Retrouvez ici la première partie de cet article.

Il ne s’agit pas de diviniser le passé, de cultiver la nostalgie de façon monomaniaque. Simplement, si notre citoyen postmoderne désire s’ouvrir aux autres, il serait bien inspiré de  commencer par réfléchir sur l’héritage que lui ont légué ses ancêtres. Car les « autres », de leur côté, ne tarderont pas à s’interroger sur sa provenance. S’ils subodorent en lui un individu « liquide », un avatar indéterminé qui cherche compulsivement à se bâtir un personnage avec une foultitude de « pseudos » sur les réseaux sociaux, ces « autres » ne tarderont à se détourner de cet ectoplasme qui n’aura rien à leur apprendre, rien à leur apporter. L’ « échange », c’est bien beau : encore faut-il posséder quelque chose à échanger.

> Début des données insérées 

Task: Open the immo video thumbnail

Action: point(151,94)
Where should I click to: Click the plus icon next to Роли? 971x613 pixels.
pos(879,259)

L’homme dénué de toute identité n’a pas de consistance  propre. Simple buvard des poncifs et des mots d’ordre qu’il entend dans les médias, son destin est de devenir un perroquet. Quelle richesse pourra-t-il dès lors apporter à ses interlocuteurs ? Il restera une simple caisse de résonance de l’idéologie dominante, ou bien de sa secte, qui lui aura fourni une identité de rechange et la rhétorique qui va avec. Mais à quel prix ! Au prix d’un lavage de cerveau, dont l’opération aura été d’autant plus facile que notre individu liquide ne possédait aucune ressource symbolique greffée sur une tradition pour lui venir en aide à cet instant précis. Une tradition qui lui aurait souffler les objections nécessaires afin de  contrecarrer la manipulation mentale de ses nouveaux gourous. L’absence d’identité peut se payer très cher.

Autre illustration du retournement paradoxal de l’ « ouverture » faisant fi de toute identité, en dogmatisme : la morale. L’hypermodernité a envoyé balader la morale traditionnelle.  Mais cela ne signifie pas qu’elle soit devenue moins moralisatrice pour autant. Ne sachant plus qui elle est, notre époque est obsédée par ce qu’elle doit faire. Le devoir-être a supplanté l’être, c’est-à-dire l’identité. Celle-ci a été parée de tous les défauts par cette haine de soi que l’Europe occidentale a consciencieusement cultivée, afin d’ « expier » à sa façon ses crimes (c’est-à-dire par procuration, en en chargeant les ancêtres).

Les jeunes élèves n’apprennent plus qu’en passant qu’ils font partie d’un pays aux racines chrétiennes, un pays qui a été fait par des rois, des grands hommes, des génies, des héros et des saints. Que leur inculque-t-on à la place ? A ne pas être raciste, l’égalité homme-femme, la citoyenneté « participative », la « lutte contre toutes les discriminations ». Mais ce kit de moraline leur permettra-t-il de répondre à la question : « Qui êtes-vous ? » ?

Identités de substitution

Où trouveront-ils alors une identité dont ils n’aient pas honte ? Dans une madrasa d’Extrême Orient ?  Dans une ferme aux mains d’ extrémistes écologistes ? Dans une secte qui les persuadera que la rédemption de la société consiste dans le geste simple de « casser du flic » ?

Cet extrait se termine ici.